Re: [Apertium-stuff] GSoC: Adopting a language pair: Tur-Tat / Kaz-Tat

Francis Tyers Mon, 26 Mar 2012 00:52:59 -0700

El dl 26 de 03 de 2012 a les 07:08 +0400, en/na Ilnar Salimzyan va
escriure:
> I am sorry for this email to be so long. Honestly, I shortened it
> several times. Consider it to be the first draft of the proposal.


No problem :)

> Dear Apertium mentors,
> 
> my name is Ilnar Salimzyanov (‘selimcan’ on Sourceforge and IRC,
> ‘Ilnar.salimzyan’ on Apertium’s wiki, ‘Ilnar Salimzyan’ on many other
> places).

Hi Ilnar! :D

> 
> My native language is Tatar, I also speak Russian on native level.
> 
> = Reason I am writing =
> 
> I would like to apply for Google Summer of Code and work on adopting
> Turkish-Tatar / Kazakh-Tatar language pair. I am writing here to
> discuss my plans, to get some feedback, which would facilitate writing
> my proposal.
> 
> = Who I am / Some background information =
> I am the first year master’s student at the Kazan Federal University,
> studying Applied Linguistics [1].
> 
> I got to know about Apertium first time in 2009, while writing a small
> paper at the university on comparison of available machine translation
> systems. Apertium fascinated me then being open source, showing rapid
> growth and being a good potential starting point for Tatar and other
> Turkic languages (yes, I have thought about them too). I played around
> with lttoolbox dictionary for Tatar (bad idea, I know, but I didn’t
> know about FSTs then and there weren’t any other Turkic languages
> involved). I even managed to model nouns morphotactics using it! :)

Well, lttoolbox also produces FSTs, the difference is that in HFST you
have separate morphotactics and morphophonology transducers, which are
then composed to form the final transducer in lttoolbox there is only a
single transducer.

> Back in 2009 I translated part of the Official Documentation into
> Russian [2] (till chapter 3.2.3; besides someone willing to finish it
> the translation needs a good editor). Also in 2009 I translated
> Apertium New language pair Howto into Russian.
> 
> I was one of the participants of the Šupaškar Apertium Workshop, held
> in January this year, where Francis Tyers, Hector Alos-i-Font,
> Jonathan Washington and Trond Trosterud were instructors.
> 
> I was very fortunate to see Jonathan and Francis work on Tatar-Bashkir
> pair as an example pair for the Šupaškar Workshop and move it to
> nursery. It is very useful to have a transducer for my native language
> (and a language closest to it) to learn the semantics and structure of
> lexc and twol files (which I wasn’t really familiar with, since using
> HFST with Apertium is relatively new thing and it is not mentioned in
> the Official Documentation), along with the reading of the famous
> FSMBook.

Target position records:
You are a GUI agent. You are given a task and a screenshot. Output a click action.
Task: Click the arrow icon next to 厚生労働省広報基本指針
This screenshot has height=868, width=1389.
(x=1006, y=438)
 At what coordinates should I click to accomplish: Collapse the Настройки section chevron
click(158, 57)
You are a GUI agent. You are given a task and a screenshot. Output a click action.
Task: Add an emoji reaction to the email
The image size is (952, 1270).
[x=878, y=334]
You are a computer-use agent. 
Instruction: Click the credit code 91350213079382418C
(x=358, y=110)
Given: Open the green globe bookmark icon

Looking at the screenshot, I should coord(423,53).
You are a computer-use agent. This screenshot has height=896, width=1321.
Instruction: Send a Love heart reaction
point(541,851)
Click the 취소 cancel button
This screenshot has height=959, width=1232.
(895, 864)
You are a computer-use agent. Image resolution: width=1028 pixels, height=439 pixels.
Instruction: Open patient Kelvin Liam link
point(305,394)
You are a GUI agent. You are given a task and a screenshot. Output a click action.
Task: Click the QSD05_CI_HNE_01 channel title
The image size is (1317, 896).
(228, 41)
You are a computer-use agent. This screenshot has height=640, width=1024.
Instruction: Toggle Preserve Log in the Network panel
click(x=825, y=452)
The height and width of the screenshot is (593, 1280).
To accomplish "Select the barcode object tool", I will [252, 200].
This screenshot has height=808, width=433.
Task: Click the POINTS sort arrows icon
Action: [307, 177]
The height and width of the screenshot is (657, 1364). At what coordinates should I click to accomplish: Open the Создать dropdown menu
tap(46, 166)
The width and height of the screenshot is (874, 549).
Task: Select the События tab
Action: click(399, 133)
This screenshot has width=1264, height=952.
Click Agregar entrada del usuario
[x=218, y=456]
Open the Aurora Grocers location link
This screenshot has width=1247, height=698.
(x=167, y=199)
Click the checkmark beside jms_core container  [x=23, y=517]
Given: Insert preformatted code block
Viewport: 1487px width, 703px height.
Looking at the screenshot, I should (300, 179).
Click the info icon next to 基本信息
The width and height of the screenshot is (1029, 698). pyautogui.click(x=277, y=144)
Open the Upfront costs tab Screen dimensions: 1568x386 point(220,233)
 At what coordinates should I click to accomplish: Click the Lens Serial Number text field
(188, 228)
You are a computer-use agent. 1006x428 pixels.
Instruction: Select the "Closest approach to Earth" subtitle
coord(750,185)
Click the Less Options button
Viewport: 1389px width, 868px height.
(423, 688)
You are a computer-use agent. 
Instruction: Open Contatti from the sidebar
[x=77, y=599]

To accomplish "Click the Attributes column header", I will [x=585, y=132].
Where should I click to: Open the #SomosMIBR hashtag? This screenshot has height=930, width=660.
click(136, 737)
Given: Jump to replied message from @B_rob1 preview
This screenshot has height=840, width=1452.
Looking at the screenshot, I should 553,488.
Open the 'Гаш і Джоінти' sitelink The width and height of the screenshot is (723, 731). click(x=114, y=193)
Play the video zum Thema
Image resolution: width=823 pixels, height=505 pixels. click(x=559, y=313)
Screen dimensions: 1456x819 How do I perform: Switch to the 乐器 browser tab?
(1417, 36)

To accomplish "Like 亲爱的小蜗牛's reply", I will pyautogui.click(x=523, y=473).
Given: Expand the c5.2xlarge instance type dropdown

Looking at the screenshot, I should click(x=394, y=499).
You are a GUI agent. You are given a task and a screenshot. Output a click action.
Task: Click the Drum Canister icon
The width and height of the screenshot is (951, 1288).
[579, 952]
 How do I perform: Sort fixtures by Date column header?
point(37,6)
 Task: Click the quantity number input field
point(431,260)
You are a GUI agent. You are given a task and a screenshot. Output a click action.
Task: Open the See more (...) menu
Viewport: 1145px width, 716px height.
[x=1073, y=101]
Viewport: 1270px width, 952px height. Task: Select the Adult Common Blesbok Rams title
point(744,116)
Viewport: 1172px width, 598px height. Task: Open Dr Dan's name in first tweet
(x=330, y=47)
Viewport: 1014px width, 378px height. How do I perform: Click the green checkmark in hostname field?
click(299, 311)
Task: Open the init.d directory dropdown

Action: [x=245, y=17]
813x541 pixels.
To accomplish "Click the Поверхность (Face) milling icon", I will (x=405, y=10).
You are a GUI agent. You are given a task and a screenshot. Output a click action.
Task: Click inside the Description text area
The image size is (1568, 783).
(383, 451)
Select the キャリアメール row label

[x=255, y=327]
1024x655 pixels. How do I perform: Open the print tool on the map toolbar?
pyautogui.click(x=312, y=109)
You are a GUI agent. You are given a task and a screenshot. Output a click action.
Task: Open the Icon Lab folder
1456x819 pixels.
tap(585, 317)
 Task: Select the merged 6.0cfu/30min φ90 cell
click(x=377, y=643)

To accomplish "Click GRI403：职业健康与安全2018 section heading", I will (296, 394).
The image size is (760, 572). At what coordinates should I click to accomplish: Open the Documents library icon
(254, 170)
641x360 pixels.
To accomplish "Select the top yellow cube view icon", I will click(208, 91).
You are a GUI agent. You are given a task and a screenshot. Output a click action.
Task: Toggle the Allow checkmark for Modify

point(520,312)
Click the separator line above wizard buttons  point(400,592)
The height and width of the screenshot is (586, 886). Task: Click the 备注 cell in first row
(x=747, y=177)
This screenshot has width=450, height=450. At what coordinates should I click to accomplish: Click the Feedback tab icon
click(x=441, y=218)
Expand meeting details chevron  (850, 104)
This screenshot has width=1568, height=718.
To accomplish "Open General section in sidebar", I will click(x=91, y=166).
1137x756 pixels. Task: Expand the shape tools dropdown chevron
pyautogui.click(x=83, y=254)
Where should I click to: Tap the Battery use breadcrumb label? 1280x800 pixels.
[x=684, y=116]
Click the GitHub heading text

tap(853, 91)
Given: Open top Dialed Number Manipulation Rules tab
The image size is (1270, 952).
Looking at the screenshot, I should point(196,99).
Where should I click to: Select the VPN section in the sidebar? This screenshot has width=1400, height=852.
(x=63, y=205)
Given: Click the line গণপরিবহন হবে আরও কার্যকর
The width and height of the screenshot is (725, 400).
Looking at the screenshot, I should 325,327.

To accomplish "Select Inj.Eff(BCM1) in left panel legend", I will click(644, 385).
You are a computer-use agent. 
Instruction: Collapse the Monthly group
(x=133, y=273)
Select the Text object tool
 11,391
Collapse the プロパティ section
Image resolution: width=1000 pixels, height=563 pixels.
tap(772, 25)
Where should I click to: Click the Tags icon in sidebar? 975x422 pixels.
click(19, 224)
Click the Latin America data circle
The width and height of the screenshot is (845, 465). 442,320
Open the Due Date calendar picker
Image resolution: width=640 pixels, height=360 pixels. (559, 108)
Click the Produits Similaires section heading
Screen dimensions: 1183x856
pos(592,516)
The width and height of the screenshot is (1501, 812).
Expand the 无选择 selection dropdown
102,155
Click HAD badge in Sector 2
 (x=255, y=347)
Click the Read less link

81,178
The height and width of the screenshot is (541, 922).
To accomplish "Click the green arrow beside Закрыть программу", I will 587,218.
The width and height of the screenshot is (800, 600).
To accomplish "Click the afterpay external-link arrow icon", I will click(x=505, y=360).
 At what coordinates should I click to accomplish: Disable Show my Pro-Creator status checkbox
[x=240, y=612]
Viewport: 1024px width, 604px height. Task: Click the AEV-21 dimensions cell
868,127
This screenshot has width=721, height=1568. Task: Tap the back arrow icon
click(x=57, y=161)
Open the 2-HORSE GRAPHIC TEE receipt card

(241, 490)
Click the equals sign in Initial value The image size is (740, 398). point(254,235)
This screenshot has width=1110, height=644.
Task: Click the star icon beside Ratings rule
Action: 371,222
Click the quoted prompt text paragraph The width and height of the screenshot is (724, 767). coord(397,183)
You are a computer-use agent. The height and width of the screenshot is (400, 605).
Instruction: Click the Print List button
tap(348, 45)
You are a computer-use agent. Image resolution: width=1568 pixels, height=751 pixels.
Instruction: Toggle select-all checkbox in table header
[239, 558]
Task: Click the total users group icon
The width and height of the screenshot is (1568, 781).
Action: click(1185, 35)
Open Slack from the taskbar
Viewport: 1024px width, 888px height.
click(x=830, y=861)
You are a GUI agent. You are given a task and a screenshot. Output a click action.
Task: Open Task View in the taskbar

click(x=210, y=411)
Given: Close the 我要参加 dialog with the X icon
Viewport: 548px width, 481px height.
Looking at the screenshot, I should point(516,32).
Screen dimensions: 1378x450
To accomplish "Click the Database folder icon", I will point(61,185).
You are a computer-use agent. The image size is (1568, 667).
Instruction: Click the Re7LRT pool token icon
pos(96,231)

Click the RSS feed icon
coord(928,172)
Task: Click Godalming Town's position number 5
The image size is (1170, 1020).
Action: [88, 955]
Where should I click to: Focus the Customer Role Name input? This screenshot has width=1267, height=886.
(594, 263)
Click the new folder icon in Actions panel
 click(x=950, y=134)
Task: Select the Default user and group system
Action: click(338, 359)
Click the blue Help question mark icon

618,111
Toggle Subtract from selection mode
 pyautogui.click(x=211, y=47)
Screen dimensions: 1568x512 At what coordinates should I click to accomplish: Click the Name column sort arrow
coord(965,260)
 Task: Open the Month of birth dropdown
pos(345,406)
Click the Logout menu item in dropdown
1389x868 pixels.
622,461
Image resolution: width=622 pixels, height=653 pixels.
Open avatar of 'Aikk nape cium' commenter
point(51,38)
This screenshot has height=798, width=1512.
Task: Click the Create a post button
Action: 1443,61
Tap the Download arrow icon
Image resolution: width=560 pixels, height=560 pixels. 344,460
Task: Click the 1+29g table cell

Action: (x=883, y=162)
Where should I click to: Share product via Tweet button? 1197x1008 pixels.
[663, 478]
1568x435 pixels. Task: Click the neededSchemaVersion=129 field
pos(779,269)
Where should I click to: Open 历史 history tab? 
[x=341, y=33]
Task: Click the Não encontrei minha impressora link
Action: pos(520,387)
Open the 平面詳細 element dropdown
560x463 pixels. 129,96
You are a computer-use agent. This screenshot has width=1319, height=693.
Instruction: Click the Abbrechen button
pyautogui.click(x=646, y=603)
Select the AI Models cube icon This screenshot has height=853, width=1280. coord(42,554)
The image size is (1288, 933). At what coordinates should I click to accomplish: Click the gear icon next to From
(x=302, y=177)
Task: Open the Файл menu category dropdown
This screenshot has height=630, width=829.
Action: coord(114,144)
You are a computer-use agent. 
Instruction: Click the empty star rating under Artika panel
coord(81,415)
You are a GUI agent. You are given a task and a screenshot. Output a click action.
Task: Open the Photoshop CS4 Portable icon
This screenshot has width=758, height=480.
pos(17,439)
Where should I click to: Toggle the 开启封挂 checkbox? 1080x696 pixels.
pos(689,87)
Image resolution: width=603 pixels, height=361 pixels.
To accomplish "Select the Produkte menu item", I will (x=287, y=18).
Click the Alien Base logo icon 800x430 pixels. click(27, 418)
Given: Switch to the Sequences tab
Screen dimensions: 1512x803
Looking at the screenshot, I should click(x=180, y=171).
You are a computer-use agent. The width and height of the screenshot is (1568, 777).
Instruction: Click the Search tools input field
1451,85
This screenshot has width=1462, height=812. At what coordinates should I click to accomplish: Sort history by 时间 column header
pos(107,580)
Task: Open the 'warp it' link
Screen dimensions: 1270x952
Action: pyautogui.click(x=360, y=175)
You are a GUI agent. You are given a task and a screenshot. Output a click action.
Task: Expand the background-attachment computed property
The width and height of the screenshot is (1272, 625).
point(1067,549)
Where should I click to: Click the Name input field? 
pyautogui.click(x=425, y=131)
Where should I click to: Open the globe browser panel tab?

--- Task requirements ---
Resume the Apertium mailing-list message about adopting the Tatar language pairs, picking up right after its final sentence.

--- Final result ---
:)

> I have been involved in work on Tatar-Bashkir pair as, let’s say,
> “language-consultant” and “tester”. With another fellow from Ufa we
> have been translating top-5000 wordlist of Russian National Corpus
> into
> Tatar and Bashkir. This translations were added then to the translator
> files. Also, I have been analyzing some errors in the translations
> finding out, where Apertium-tt-ba performed not so well, describing it
> on the wiki [3,4] and commiting from time to time to svn.
> 
> = Resources =
> // I will list all relevant resources on the wiki before submitting
> the proposal//
> 
> For both language pairs I will not have to start from absolute
> scratch. Transducers for all three languages —  Turkish, Kazakh and
> Tatar —  perform quite well, having 87%, 76% and 56% coverage each
> [5]. Having that, I thought that the crucial thing to benefit from
> these separate  transducers most with less work is to write bidix
> files, translating words from each lexc file into Tatar.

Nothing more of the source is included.